● EXERCISE PROMPT
Start at the line in the entries below that contains "Fortinet (35, 1042)", stop at the line that contains "SAFe® for Government (51, 560)", and output exactly the lines in that span, both ends included.

(Data extracted from a collection)

┏━━

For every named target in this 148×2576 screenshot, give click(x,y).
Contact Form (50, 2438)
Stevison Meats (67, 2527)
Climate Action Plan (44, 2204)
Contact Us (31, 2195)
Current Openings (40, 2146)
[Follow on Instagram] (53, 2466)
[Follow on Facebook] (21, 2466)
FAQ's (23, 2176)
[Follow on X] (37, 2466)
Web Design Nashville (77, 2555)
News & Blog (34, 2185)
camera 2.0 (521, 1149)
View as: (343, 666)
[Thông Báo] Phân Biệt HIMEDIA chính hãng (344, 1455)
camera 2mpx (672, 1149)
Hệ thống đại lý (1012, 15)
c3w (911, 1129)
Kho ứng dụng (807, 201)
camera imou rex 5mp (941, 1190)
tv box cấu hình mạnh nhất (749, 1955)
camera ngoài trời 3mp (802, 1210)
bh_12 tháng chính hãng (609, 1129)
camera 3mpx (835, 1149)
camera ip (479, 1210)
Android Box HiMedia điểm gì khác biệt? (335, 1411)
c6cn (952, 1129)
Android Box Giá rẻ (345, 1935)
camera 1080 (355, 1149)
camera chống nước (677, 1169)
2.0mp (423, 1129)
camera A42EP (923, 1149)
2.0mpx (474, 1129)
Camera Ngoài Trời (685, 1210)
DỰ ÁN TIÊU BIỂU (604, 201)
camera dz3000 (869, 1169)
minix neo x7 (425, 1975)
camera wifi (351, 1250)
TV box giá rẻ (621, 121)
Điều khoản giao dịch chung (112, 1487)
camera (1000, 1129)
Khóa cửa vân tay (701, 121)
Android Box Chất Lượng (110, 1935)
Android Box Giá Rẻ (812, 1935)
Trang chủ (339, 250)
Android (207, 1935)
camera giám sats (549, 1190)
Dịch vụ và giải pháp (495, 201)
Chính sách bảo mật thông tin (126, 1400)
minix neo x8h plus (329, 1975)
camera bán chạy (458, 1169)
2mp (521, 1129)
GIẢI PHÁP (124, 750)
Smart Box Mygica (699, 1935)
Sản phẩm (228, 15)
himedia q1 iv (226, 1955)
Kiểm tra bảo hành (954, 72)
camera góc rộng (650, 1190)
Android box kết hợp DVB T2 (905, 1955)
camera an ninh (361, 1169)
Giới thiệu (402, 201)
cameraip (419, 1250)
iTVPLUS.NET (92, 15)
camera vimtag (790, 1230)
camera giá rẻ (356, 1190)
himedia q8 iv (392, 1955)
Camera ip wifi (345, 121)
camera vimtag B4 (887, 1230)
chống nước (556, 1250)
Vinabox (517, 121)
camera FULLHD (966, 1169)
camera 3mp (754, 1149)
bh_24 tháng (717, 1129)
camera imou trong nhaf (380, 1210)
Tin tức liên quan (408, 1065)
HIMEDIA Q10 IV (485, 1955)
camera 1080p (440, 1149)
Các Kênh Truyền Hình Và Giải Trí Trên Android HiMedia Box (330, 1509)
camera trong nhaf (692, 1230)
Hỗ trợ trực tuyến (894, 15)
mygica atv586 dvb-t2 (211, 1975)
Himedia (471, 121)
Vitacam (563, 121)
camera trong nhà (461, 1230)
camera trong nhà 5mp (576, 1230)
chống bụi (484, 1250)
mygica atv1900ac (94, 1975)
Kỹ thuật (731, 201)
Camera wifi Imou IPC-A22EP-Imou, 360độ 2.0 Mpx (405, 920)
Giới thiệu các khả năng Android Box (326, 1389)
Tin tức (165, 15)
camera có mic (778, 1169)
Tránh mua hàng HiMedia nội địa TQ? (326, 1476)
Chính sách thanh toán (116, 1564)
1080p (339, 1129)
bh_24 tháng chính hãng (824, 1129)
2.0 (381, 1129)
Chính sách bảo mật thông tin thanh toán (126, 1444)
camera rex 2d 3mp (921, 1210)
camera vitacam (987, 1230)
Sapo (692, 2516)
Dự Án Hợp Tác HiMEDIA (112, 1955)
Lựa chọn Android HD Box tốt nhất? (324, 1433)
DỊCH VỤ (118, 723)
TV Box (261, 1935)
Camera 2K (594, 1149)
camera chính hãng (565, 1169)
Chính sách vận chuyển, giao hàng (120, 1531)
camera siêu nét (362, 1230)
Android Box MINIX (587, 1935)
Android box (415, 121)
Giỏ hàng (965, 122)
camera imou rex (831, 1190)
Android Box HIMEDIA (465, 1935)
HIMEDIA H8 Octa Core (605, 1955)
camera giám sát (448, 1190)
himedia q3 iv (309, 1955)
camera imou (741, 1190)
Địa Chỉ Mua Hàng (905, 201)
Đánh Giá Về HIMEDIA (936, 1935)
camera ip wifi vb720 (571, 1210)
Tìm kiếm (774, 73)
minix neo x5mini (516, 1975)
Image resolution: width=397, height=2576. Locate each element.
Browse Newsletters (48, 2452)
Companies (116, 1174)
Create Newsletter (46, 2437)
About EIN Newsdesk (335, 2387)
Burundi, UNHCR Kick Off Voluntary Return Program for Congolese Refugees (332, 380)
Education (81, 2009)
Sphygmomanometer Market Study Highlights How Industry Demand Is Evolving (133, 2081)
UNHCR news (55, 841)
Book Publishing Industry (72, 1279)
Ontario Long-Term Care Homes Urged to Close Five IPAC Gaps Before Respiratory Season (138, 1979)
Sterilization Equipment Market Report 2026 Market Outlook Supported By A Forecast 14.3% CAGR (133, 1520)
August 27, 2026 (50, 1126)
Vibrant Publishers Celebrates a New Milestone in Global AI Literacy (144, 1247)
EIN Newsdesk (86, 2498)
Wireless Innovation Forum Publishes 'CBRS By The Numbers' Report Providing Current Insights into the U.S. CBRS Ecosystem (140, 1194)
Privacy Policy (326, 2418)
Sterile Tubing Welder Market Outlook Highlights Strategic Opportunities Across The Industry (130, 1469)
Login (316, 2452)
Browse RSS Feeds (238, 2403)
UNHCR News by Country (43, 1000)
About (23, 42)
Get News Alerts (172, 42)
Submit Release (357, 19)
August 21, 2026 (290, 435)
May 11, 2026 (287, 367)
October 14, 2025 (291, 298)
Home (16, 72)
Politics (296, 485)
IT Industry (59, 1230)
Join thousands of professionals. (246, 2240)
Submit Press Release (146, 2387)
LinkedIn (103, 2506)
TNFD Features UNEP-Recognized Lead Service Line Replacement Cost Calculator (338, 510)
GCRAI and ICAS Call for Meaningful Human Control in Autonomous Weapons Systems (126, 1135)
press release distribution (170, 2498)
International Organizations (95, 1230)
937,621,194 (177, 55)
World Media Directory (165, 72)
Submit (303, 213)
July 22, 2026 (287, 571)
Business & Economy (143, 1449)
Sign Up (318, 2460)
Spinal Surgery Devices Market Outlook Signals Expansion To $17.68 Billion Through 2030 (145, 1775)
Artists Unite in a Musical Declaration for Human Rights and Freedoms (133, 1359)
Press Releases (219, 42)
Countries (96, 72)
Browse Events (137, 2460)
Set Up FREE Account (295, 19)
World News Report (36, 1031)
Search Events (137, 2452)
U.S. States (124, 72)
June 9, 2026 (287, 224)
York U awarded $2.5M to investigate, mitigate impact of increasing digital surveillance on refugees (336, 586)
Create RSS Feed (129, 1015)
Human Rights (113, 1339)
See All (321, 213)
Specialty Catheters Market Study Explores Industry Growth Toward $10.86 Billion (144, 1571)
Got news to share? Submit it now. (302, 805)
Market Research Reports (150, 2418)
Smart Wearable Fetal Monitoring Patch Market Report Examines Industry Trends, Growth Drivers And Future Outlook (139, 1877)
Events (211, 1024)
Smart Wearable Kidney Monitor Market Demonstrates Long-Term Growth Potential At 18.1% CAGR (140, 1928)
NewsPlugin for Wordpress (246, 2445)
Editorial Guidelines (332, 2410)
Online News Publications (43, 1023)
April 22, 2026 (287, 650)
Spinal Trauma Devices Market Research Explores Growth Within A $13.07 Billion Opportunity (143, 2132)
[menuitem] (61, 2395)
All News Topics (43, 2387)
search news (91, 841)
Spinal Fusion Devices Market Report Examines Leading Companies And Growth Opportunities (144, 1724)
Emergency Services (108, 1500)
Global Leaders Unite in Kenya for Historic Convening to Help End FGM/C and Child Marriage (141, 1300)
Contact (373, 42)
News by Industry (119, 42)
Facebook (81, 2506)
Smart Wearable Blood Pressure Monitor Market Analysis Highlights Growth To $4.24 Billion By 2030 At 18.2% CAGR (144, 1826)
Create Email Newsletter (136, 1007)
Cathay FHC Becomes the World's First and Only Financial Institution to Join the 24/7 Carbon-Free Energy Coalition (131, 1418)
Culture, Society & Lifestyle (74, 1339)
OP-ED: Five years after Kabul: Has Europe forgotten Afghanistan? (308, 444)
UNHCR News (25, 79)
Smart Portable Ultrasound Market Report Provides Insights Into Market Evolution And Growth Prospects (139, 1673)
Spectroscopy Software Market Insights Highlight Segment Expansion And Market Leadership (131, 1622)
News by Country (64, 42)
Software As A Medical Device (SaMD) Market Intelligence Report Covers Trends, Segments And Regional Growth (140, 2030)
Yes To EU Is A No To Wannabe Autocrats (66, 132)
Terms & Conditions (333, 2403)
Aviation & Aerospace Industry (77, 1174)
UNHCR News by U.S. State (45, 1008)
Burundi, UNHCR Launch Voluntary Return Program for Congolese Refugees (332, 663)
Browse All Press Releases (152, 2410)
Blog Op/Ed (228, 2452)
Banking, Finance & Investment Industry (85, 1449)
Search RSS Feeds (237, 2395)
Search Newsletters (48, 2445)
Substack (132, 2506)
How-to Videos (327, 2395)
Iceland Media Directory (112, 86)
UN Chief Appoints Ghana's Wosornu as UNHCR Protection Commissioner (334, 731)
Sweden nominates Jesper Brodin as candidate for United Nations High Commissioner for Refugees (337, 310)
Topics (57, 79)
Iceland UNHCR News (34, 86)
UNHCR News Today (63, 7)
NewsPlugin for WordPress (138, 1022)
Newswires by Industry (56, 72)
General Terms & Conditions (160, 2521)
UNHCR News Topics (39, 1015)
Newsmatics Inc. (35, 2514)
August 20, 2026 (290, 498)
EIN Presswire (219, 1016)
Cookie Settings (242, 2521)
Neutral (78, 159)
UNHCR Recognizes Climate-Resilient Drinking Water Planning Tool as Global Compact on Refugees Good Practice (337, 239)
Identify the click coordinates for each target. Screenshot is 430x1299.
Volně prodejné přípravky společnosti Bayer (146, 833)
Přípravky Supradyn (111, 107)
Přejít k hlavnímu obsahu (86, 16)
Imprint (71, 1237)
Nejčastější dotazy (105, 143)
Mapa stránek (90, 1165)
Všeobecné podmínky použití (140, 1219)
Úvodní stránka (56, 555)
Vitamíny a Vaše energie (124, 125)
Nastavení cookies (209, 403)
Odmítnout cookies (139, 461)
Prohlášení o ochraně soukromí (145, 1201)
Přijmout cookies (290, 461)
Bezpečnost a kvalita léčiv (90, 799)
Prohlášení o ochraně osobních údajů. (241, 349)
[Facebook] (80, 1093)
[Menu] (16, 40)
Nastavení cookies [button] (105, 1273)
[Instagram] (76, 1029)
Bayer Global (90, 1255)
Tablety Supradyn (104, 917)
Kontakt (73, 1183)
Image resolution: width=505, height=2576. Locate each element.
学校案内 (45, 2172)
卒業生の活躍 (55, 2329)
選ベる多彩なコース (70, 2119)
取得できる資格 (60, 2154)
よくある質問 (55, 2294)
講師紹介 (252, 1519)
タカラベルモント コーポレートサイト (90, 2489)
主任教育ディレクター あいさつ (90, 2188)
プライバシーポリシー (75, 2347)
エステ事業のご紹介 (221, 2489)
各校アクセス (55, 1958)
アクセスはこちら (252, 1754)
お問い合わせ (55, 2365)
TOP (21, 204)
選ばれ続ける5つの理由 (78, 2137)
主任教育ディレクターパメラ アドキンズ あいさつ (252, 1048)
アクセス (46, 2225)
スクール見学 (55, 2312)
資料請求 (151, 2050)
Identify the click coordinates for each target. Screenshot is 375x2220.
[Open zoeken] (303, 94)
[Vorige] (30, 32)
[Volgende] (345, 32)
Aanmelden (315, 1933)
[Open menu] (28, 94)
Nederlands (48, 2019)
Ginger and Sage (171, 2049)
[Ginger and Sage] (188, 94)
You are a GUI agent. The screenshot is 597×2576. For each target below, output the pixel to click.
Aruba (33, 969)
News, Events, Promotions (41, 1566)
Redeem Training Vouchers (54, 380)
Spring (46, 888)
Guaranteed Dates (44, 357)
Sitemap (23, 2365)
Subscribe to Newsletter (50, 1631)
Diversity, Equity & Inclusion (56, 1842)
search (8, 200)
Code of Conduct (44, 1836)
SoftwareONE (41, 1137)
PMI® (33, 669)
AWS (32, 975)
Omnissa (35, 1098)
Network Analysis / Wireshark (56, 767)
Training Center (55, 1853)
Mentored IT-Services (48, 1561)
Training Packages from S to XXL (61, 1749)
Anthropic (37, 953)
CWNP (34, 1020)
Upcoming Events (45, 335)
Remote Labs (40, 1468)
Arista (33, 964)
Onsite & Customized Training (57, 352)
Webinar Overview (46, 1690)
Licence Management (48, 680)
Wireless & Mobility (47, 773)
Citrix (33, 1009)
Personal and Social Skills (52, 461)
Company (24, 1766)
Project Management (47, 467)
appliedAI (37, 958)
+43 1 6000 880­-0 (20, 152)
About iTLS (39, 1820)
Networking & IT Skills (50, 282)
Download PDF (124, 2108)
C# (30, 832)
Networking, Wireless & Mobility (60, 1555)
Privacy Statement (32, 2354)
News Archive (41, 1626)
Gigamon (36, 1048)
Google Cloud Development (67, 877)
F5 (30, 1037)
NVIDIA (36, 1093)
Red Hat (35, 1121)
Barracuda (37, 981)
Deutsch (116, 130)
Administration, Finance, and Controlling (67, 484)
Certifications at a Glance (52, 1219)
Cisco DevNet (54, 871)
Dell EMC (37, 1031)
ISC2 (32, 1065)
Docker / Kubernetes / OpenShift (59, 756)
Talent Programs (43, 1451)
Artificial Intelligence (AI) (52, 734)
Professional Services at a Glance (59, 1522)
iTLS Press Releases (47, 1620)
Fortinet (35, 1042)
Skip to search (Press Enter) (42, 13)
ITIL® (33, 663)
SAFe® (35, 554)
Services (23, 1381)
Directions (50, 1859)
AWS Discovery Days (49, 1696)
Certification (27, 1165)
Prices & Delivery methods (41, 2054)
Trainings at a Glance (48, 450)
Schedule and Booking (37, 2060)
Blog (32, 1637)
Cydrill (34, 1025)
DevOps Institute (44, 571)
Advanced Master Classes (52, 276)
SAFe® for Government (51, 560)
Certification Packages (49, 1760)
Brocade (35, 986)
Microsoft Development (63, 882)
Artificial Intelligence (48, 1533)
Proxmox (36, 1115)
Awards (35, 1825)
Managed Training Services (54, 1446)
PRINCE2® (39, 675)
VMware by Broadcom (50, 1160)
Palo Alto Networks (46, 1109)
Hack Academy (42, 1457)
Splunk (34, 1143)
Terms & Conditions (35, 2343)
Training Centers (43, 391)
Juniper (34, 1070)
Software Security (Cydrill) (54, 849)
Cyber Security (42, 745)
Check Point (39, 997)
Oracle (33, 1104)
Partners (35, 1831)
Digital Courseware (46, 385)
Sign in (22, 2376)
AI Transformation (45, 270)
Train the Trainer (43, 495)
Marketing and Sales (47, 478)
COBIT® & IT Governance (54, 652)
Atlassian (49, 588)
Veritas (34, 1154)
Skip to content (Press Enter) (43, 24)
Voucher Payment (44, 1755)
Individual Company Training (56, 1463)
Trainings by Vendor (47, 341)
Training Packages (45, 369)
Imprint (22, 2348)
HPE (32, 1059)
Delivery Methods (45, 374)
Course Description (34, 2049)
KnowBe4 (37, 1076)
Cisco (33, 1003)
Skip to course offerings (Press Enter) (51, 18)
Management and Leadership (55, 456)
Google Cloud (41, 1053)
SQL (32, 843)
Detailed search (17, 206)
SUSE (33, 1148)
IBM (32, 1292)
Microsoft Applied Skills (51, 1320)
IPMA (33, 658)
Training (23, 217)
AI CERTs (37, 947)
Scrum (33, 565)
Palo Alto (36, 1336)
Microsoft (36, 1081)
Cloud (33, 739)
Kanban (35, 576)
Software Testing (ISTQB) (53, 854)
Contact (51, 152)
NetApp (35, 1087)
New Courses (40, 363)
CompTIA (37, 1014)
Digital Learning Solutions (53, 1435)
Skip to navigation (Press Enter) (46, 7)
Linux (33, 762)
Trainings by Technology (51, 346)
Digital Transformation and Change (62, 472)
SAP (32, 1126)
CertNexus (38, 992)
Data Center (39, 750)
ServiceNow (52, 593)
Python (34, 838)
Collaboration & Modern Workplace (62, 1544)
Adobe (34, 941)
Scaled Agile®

┗━━

● TASK SOLUTION
Fortinet (35, 1042)
Skip to search (Press Enter) (42, 13)
ITIL® (33, 663)
SAFe® (35, 554)
Services (23, 1381)
Directions (50, 1859)
AWS Discovery Days (49, 1696)
Certification (27, 1165)
Prices & Delivery methods (41, 2054)
Trainings at a Glance (48, 450)
Schedule and Booking (37, 2060)
Blog (32, 1637)
Cydrill (34, 1025)
DevOps Institute (44, 571)
Advanced Master Classes (52, 276)
SAFe® for Government (51, 560)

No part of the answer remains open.